Carlebach wrote for
Israelitisches Familienblatt. When
Haynt, stricken by a strike, asked for help, Carlebach sent articles from Germany without payment.
Haynt later financed Carlebach's expeditions to Jewish communities all over Europe and the Mediterranean, covering communities like the
Lithuanian
Karaites,
Sephardi Jews of
Thessaloniki (to be later almost completely extinguished by the Nazi occupants),
Maghrebian
Mizrahi Jews, Yemenite
Teimanim, and the crypto-Jewish
Dönmeh (Sabbateans) in Turkey as well as
Mallorquin Conversos, some of whom he detected while travelling. Carlebach sent regular reports to
Haynt, which later became the basis for a book. He also wrote a series of articles describing his travels through Germany, including an encounter with an
anti-Semitic gang which left him severely beaten. In June 1931 a publishing house in Leipzig,
Deutsche Buchwerkstätten, awarded him its
novelist prize of the year, which he shared with Alexander von Keller. Carlebach's novel is set in the Jewish quarter of Jerusalem's old city. He also worked as a freelance journalist for newspapers such as the Hebrew
Haaretz, and starting in 1931 – under a permanent appointment – with the
Hamburg-based
Israelitisches Familienblatt. This paper presented in its cultural insert music, performing and visual art by examples of creative works by Jewish artists. Four to five evenings of the week Carlebach went to the theatre and afterwards composed his reviews, dictating them – freely phrasing – to his assistant Ruth Heinsohn, who right away typed them. In summer 1932 – again financed by
Haynt – he travelled to the USSR, among others to
Crimea and
Birobidzhan, in order to give an account of Jewish life under communist reign. In his report ('Sowjetjudäa', In:
Israelitisches Familienblatt and in
Haynt) he came to the conclusion that there were neither the possibilities nor an adequate milieu for a genuine Jewish life.

▸ Data block
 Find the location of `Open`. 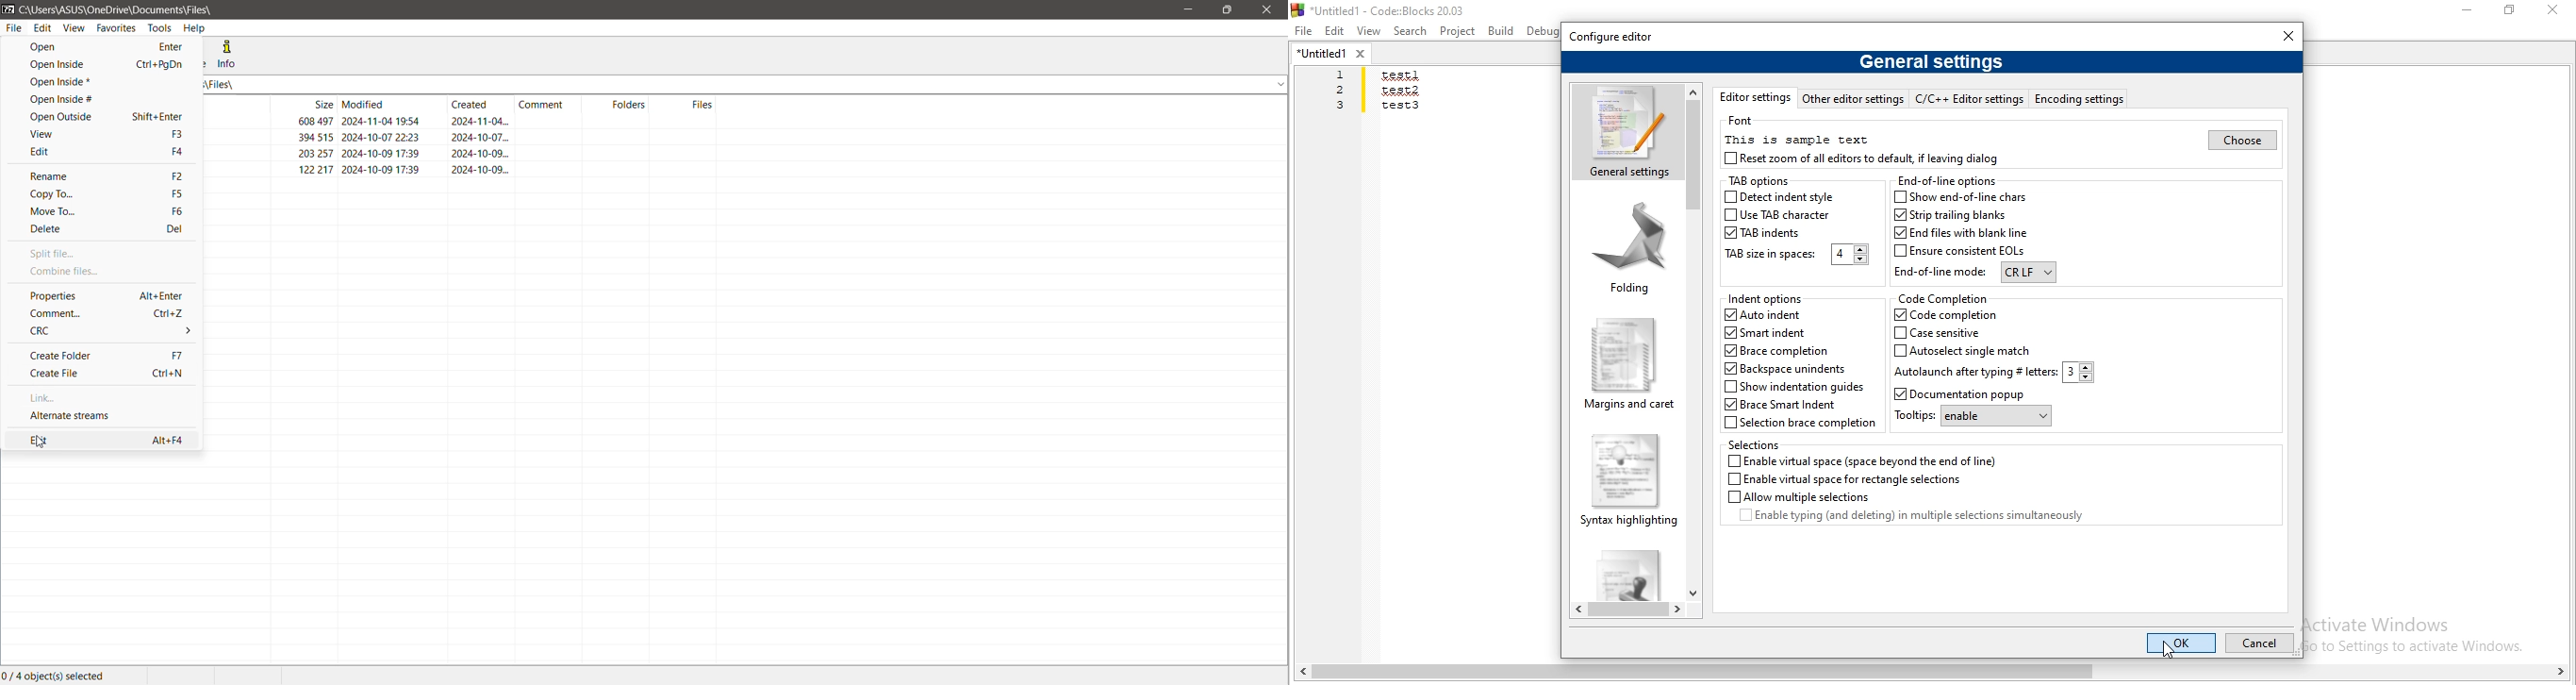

▸ Problem set
(1) Condense the paragraph of the passage about Carlebach that begins "Carlebach wrote for" into a short bulleted list that keeps its main facts.
(2) Write out the part of the passage about Carlebach starting with "Carlebach wrote for" and going on through "Germany without payment.", copying it word for word.
Work only from the passage about Carlebach.

▸ Answers to the exercises
(1)
- Carlebach wrote for Israelitisches Familienblatt. When the strike-hit Haynt asked for help, he sent it articles from Germany without payment.
- Haynt later financed his expeditions to Jewish communities across Europe and the Mediterranean. These included the Lithuanian Karaites, the Sephardi Jews of Thessaloniki, Maghrebian Mizrahi Jews, Yemenite Teimanim, the Dönmeh in Turkey and Mallorquin Conversos. His regular reports to Haynt later became the basis for a book.
- He wrote a series of articles on his travels through Germany, including an encounter with an anti-Semitic gang that left him severely beaten.
- In June 1931 the Leipzig publishing house Deutsche Buchwerkstätten gave him its novelist prize of the year, shared with Alexander von Keller. His novel is set in the Jewish quarter of Jerusalem's old city.
- He freelanced for newspapers such as Haaretz. From 1931 he held a permanent appointment at the Hamburg-based Israelitisches Familienblatt. He went to the theater four to five evenings a week and dictated his reviews to his assistant, Ruth Heinsohn.
- In summer 1932, with Haynt again paying, he traveled to the USSR, including Crimea and Birobidzhan. His report "Sowjetjudäa" concluded that there were neither the possibilities nor an adequate milieu for a genuine Jewish life.

(2)
Carlebach wrote for
Israelitisches Familienblatt. When
Haynt, stricken by a strike, asked for help, Carlebach sent articles from Germany without payment.